Kyrgyzstan: Japarov hits back at U.S. over NGO bill criticism
The president says his foreign-funded NGO critics are thieving money-grabbers.
The president of Kyrgyzstan has lashed out at the U.S. government over its criticism of proposed changes to the law that stand to severely complicate the operations of local nongovernmental groups.
Sadyr Japarov said in his February 12 note to U.S. Secretary of State Antony Blinken that the concerns voiced by Washington were based on inaccurate information provided by foreign-funded NGOs whose leadership he cast as thieving money-grabbers.
“Such unreliable sources speculate on their ‘difficulties’ and ‘persecutions,’ which, in turn, force sponsoring foreign structures to follow their lead, engage in wastefulness, wasting money of taxpayers in the United States and [European Union] countries,” Japarov said in the letter, written in English.
The Kyrgyz leader was responding to a letter sent to him last month by Blinken, who expressed his misgivings over a so-called “foreign representatives” law, which was approved in its first reading in parliament in October. In its current form, this bill, which is modeled on a Russian law adopted in 2012, requires any organizations receiving funding from abroad for the purpose of what government bodies deem to be political activity to register as “foreign representatives.”
Critics of the proposed new rules complain that tightened bureaucratic requirements will make it unsustainable for many NGOs to continue existing.
Blinken reportedly said the bill as it stands “threatens Kyrgyz citizens’ access to vital services such as health care and education through programs run by NGOs with support from the U.S. government and international partners.”
“Some U.S. implementing partners are so concerned about this law … they are considering the possibility of a preventive termination of their activities in the Kyrgyz Republic,” Blinken said in the letter, whose contents have been reported by 24.kg news agency.

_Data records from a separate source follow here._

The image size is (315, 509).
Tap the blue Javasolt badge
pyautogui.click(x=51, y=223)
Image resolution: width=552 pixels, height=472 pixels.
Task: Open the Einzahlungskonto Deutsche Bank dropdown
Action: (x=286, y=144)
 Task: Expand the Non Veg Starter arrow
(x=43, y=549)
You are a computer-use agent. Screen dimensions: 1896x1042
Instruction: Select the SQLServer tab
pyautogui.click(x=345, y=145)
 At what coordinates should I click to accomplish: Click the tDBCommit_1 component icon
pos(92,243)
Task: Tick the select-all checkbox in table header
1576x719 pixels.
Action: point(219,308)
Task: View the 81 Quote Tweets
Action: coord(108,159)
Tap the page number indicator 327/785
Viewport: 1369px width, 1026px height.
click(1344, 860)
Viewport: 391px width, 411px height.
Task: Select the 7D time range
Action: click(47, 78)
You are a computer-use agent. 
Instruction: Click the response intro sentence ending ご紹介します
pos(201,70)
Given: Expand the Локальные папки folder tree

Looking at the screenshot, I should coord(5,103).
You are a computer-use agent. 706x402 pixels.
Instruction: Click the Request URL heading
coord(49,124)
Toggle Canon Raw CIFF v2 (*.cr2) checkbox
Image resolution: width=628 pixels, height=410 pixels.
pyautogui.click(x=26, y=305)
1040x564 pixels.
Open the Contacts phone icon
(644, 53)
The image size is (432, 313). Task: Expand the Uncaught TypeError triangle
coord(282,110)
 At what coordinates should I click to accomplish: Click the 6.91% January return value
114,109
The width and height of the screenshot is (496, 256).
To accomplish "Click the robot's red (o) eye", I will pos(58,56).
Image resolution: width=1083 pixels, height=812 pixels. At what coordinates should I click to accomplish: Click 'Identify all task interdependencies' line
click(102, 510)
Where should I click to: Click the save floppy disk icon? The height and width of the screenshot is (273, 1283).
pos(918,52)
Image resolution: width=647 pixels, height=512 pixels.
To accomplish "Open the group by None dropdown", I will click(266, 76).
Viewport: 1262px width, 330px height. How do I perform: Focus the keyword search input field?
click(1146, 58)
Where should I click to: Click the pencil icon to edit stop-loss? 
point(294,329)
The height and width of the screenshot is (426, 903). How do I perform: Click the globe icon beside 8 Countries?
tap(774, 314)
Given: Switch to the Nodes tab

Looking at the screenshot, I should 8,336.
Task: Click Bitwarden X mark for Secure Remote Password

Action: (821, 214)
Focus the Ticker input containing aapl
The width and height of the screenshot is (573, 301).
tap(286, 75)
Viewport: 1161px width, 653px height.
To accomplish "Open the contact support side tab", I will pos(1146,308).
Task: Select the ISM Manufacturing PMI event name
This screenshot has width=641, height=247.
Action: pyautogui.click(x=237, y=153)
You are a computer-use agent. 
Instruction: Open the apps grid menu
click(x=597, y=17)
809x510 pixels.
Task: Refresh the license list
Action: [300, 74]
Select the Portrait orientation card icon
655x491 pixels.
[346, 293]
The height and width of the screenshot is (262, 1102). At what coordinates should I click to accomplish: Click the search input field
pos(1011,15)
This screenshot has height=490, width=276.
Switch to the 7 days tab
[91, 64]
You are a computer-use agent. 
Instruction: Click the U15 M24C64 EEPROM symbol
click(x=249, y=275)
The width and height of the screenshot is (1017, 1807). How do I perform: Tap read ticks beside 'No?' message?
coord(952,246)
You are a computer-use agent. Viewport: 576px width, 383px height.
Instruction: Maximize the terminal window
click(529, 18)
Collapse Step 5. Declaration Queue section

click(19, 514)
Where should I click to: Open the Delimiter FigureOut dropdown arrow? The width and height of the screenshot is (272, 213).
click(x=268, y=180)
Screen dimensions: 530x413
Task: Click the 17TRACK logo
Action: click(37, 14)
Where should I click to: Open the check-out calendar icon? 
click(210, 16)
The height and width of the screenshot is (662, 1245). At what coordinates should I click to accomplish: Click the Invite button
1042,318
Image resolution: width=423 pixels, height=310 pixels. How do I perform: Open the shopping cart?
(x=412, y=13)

In a statement released last week, Amnesty International worried that changes made to the “foreign representatives” bill in January threatens to broaden the category of people liable to be penalized.
The “vague, expansive, and ambiguous language gives the authorities excessively discretionary powers to target NGOs for carrying out their legitimate work, including advocacy on public policies that affect the whole spectrum of human rights, including the right to a healthy environment,” Amnesty said.
Japarov was intemperate in his response to Blinken, accusing the United States of hypocrisy.
“The concept of the draft law initiated by members of the Kyrgyz Parliament is close to the current Foreign Agents Registration Act … adopted in the USA in 1938,” he wrote. “The question cannot help but arise: Why is it possible for you, but not for us?”
He reserved stronger condemnation for critics of the bill, however.
“Over the past three decades, a ‘layer’ of non-governmental/non-profit organizations that receive funding from abroad has appeared in our country (in Kyrgyz society they are called ‘grant eaters’), whose leaders have turned them, in fact, into ‘family enterprises,’ engaged in ‘sawing off’ the money coming from foreign sponsors,” Japarov wrote, deploying translations of Russian slang terms.
Elsewhere, the president played down the value of NGOs, arguing that structures had willed into existence since coming to power in October 2020 were more than up to the job.
“Feedback has been established between the authorities and the people through the People's Kurultai,” he said.
That was an allusion to a new permanent branch of government that has been created at Japarov’s behest and that will convene periodically to rubber stamp his policies and lend them an imprimatur of popular legitimacy.
A maiden edition of the two-day People's Kurultai was held in December and was attended by 700 delegates from across the country. Discussions reportedly touched on border issues, education, the provision of clean drinking and irrigation water, agriculture, the justice system, corruption, the environment, and the state of the nation’s roads, among other topics.
Ayzirek Imanaliyeva is a journalist based in Bishkek.